Consigo mismo no tuvo la misma prudencia, y hacia el mediodía pudo vérsele llegar con gran aparato de eclesiásticos a dispensar palabras de ánimo y compasión perfectamente hipócritas,y bendiciones a diestro y siniestro. La reina, que lo observaba desde las ventanas de su palacio, rechinó los dientes. Ya antes no le gustaba el abate de Gondi; a partir de ese instante, lo odió. Tanto más por cuanto se vio obligada a ceder a las nuevas instancias de los dos parlamentarios…

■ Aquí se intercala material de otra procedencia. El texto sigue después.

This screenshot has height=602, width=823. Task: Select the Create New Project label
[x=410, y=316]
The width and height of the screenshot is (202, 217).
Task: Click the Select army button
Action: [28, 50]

Ya casi era de noche cuando una enorme aclamación hizo vibrar las ventanas del palacio y los edificios vecinos: la reina había prometido la liberación de los dos presos. Pero la multitud no se movió de su sitio: estaba dispuesta a quedarse allí hasta que Broussel, encarcelado en Saint-Germain, le fuera entregado. Y fue lo que ocurrió la mañana siguiente, en medio de un entusiasmo indescriptible.